Filter the data for lines with the word "will" and copy those lines.

**Entries shown**.
╔══
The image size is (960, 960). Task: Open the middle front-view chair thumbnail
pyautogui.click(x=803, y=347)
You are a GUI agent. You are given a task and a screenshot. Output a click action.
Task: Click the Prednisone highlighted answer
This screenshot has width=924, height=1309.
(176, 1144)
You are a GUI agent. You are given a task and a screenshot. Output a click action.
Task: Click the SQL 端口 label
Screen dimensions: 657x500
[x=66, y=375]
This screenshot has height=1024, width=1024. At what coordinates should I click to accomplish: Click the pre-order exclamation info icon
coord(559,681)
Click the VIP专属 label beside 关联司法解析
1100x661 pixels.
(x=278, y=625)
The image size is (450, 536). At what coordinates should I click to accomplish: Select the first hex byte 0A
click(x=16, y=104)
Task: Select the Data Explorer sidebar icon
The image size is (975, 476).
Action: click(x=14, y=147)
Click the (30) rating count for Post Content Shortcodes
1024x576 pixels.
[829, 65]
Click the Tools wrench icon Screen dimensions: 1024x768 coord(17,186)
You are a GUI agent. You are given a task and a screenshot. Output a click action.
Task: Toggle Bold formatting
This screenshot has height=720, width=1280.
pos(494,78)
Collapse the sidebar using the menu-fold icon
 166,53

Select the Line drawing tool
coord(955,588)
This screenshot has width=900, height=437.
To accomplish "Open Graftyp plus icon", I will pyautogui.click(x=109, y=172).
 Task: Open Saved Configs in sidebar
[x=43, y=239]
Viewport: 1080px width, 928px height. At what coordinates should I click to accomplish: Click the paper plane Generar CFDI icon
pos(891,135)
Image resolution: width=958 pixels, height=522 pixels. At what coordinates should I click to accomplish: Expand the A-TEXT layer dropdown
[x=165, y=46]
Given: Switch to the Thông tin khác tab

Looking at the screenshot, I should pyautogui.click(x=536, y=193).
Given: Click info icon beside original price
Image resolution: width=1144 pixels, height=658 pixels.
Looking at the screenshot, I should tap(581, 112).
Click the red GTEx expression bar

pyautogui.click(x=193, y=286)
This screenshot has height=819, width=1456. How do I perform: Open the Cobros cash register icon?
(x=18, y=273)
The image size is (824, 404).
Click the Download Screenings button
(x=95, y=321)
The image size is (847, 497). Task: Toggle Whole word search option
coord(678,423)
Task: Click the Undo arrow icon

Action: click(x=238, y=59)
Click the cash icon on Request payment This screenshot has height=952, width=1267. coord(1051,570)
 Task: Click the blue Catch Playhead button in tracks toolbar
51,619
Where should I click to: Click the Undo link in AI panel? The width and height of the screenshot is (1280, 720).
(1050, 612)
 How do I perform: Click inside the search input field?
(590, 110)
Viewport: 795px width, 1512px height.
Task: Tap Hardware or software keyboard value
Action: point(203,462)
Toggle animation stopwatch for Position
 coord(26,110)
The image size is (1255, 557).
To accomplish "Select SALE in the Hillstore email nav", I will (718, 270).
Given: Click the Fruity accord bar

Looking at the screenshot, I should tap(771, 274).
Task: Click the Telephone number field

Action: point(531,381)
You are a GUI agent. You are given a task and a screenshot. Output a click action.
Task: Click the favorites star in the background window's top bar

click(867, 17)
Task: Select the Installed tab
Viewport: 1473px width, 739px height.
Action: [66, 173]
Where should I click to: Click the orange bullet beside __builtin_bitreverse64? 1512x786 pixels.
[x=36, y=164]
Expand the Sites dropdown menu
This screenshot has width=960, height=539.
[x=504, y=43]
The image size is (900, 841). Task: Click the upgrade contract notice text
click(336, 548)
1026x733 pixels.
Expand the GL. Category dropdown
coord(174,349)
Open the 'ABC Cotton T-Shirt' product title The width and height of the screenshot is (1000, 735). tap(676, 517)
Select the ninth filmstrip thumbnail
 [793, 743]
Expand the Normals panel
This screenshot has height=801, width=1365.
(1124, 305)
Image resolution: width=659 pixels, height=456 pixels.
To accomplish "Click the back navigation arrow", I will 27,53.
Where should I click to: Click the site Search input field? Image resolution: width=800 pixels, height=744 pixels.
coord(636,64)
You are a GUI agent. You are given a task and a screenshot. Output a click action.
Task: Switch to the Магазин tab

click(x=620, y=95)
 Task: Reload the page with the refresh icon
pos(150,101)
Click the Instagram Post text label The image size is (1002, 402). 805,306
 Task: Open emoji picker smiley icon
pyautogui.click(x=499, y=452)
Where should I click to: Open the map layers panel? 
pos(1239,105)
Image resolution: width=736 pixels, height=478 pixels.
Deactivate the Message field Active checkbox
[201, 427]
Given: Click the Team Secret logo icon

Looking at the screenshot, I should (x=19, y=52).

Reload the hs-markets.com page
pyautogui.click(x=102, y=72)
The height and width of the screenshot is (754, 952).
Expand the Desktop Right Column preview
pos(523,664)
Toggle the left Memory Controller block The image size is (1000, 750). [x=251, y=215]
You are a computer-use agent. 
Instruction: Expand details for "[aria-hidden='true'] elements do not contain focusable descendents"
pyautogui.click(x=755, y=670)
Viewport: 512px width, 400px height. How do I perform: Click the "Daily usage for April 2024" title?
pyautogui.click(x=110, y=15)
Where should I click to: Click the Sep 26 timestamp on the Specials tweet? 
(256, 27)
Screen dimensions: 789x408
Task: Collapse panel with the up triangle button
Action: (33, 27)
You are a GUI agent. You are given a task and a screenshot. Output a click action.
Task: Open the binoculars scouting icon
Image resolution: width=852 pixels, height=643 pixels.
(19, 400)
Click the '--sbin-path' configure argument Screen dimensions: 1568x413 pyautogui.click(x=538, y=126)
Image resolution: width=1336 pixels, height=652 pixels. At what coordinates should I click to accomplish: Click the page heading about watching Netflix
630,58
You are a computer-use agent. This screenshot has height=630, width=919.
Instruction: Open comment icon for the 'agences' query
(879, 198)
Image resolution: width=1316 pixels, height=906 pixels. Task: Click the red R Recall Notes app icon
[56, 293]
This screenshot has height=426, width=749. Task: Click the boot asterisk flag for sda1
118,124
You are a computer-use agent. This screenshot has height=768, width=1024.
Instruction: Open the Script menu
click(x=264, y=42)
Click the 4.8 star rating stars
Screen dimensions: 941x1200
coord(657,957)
╚══
**Your response**.
To accomplish "Open Graftyp plus icon", I will pyautogui.click(x=109, y=172).
To accomplish "Select SALE in the Hillstore email nav", I will (718, 270).
To accomplish "Click the back navigation arrow", I will 27,53.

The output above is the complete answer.